**** RECORDS FOR THE EXERCISE ****
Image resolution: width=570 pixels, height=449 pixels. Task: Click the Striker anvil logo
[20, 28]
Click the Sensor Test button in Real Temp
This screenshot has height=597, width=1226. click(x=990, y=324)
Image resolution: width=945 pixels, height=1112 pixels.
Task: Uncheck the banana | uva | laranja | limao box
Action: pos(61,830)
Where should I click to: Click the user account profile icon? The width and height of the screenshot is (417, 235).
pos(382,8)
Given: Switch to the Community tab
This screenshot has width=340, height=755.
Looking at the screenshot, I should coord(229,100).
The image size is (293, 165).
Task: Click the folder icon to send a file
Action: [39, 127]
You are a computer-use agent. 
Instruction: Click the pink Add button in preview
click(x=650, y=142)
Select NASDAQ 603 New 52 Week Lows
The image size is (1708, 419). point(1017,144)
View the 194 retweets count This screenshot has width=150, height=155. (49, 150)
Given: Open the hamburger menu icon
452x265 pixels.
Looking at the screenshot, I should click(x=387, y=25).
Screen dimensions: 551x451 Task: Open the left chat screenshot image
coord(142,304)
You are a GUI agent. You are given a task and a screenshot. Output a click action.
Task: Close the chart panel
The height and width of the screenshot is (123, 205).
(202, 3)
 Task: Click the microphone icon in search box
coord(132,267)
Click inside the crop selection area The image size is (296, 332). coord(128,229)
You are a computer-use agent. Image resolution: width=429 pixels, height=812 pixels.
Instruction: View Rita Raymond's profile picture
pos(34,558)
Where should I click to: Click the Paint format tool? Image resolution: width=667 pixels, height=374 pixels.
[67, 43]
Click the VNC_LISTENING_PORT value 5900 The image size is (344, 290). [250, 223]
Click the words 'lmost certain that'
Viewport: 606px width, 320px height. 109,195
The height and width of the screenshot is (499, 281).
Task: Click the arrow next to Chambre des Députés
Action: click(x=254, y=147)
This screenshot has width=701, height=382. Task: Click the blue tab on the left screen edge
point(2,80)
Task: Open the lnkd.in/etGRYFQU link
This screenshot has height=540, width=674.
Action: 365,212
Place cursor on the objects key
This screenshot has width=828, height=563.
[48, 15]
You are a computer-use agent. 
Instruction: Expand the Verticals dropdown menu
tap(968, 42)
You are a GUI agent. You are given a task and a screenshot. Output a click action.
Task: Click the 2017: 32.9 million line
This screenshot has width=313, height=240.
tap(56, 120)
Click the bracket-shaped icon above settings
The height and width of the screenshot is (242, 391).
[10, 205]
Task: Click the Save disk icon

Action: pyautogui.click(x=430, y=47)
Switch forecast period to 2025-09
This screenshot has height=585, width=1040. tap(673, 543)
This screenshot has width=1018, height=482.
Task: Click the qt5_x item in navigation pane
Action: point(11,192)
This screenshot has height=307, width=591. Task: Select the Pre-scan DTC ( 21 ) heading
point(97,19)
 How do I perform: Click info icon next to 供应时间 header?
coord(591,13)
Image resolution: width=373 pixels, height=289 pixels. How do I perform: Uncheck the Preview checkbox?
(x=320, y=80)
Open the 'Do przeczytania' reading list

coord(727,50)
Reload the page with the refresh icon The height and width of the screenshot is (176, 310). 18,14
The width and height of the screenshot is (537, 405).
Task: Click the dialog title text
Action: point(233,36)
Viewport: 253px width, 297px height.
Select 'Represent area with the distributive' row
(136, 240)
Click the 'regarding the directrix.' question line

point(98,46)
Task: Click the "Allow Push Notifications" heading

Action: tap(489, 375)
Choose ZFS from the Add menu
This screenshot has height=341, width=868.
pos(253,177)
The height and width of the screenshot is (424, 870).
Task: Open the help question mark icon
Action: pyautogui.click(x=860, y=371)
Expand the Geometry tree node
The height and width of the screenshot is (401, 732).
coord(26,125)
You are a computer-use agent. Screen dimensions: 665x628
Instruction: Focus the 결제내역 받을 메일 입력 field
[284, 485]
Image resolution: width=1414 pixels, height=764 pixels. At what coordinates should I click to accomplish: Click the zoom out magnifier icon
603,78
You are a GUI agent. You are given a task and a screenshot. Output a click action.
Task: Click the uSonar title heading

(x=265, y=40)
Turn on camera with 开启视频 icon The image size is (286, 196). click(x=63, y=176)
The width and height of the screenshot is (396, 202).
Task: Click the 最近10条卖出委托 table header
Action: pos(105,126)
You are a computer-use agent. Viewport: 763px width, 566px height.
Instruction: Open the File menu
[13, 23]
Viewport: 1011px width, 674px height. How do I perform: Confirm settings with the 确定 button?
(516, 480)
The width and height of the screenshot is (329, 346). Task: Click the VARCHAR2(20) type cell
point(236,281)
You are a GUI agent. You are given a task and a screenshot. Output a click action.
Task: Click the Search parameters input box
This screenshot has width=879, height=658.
****
_PROBLEM TO SOLVE:_ Copy every entry exactly.

_SOLUTION FOR THIS TASK:_
Image resolution: width=570 pixels, height=449 pixels. Task: Click the Striker anvil logo
[20, 28]
Click the Sensor Test button in Real Temp
This screenshot has height=597, width=1226. click(x=990, y=324)
Image resolution: width=945 pixels, height=1112 pixels.
Task: Uncheck the banana | uva | laranja | limao box
Action: pos(61,830)
Where should I click to: Click the user account profile icon? The width and height of the screenshot is (417, 235).
pos(382,8)
Given: Switch to the Community tab
This screenshot has width=340, height=755.
Looking at the screenshot, I should coord(229,100).
The image size is (293, 165).
Task: Click the folder icon to send a file
Action: [39, 127]
You are a computer-use agent. 
Instruction: Click the pink Add button in preview
click(x=650, y=142)
Select NASDAQ 603 New 52 Week Lows
The image size is (1708, 419). point(1017,144)
View the 194 retweets count This screenshot has width=150, height=155. (49, 150)
Given: Open the hamburger menu icon
452x265 pixels.
Looking at the screenshot, I should click(x=387, y=25).
Screen dimensions: 551x451 Task: Open the left chat screenshot image
coord(142,304)
You are a GUI agent. You are given a task and a screenshot. Output a click action.
Task: Close the chart panel
The height and width of the screenshot is (123, 205).
(202, 3)
 Task: Click the microphone icon in search box
coord(132,267)
Click inside the crop selection area The image size is (296, 332). coord(128,229)
You are a computer-use agent. Image resolution: width=429 pixels, height=812 pixels.
Instruction: View Rita Raymond's profile picture
pos(34,558)
Where should I click to: Click the Paint format tool? Image resolution: width=667 pixels, height=374 pixels.
[67, 43]
Click the VNC_LISTENING_PORT value 5900 The image size is (344, 290). [250, 223]
Click the words 'lmost certain that'
Viewport: 606px width, 320px height. 109,195
The height and width of the screenshot is (499, 281).
Task: Click the arrow next to Chambre des Députés
Action: click(x=254, y=147)
This screenshot has width=701, height=382. Task: Click the blue tab on the left screen edge
point(2,80)
Task: Open the lnkd.in/etGRYFQU link
This screenshot has height=540, width=674.
Action: 365,212
Place cursor on the objects key
This screenshot has width=828, height=563.
[48, 15]
You are a computer-use agent. 
Instruction: Expand the Verticals dropdown menu
tap(968, 42)
You are a GUI agent. You are given a task and a screenshot. Output a click action.
Task: Click the 2017: 32.9 million line
This screenshot has width=313, height=240.
tap(56, 120)
Click the bracket-shaped icon above settings
The height and width of the screenshot is (242, 391).
[10, 205]
Task: Click the Save disk icon

Action: pyautogui.click(x=430, y=47)
Switch forecast period to 2025-09
This screenshot has height=585, width=1040. tap(673, 543)
This screenshot has width=1018, height=482.
Task: Click the qt5_x item in navigation pane
Action: point(11,192)
This screenshot has height=307, width=591. Task: Select the Pre-scan DTC ( 21 ) heading
point(97,19)
 How do I perform: Click info icon next to 供应时间 header?
coord(591,13)
Image resolution: width=373 pixels, height=289 pixels. How do I perform: Uncheck the Preview checkbox?
(x=320, y=80)
Open the 'Do przeczytania' reading list

coord(727,50)
Reload the page with the refresh icon The height and width of the screenshot is (176, 310). 18,14
The width and height of the screenshot is (537, 405).
Task: Click the dialog title text
Action: point(233,36)
Viewport: 253px width, 297px height.
Select 'Represent area with the distributive' row
(136, 240)
Click the 'regarding the directrix.' question line

point(98,46)
Task: Click the "Allow Push Notifications" heading

Action: tap(489, 375)
Choose ZFS from the Add menu
This screenshot has height=341, width=868.
pos(253,177)
The height and width of the screenshot is (424, 870).
Task: Open the help question mark icon
Action: pyautogui.click(x=860, y=371)
Expand the Geometry tree node
The height and width of the screenshot is (401, 732).
coord(26,125)
You are a computer-use agent. Screen dimensions: 665x628
Instruction: Focus the 결제내역 받을 메일 입력 field
[284, 485]
Image resolution: width=1414 pixels, height=764 pixels. At what coordinates should I click to accomplish: Click the zoom out magnifier icon
603,78
You are a GUI agent. You are given a task and a screenshot. Output a click action.
Task: Click the uSonar title heading

(x=265, y=40)
Turn on camera with 开启视频 icon The image size is (286, 196). click(x=63, y=176)
The width and height of the screenshot is (396, 202).
Task: Click the 最近10条卖出委托 table header
Action: pos(105,126)
You are a computer-use agent. Viewport: 763px width, 566px height.
Instruction: Open the File menu
[13, 23]
Viewport: 1011px width, 674px height. How do I perform: Confirm settings with the 确定 button?
(516, 480)
The width and height of the screenshot is (329, 346). Task: Click the VARCHAR2(20) type cell
point(236,281)
You are a GUI agent. You are given a task and a screenshot. Output a click action.
Task: Click the Search parameters input box
This screenshot has width=879, height=658.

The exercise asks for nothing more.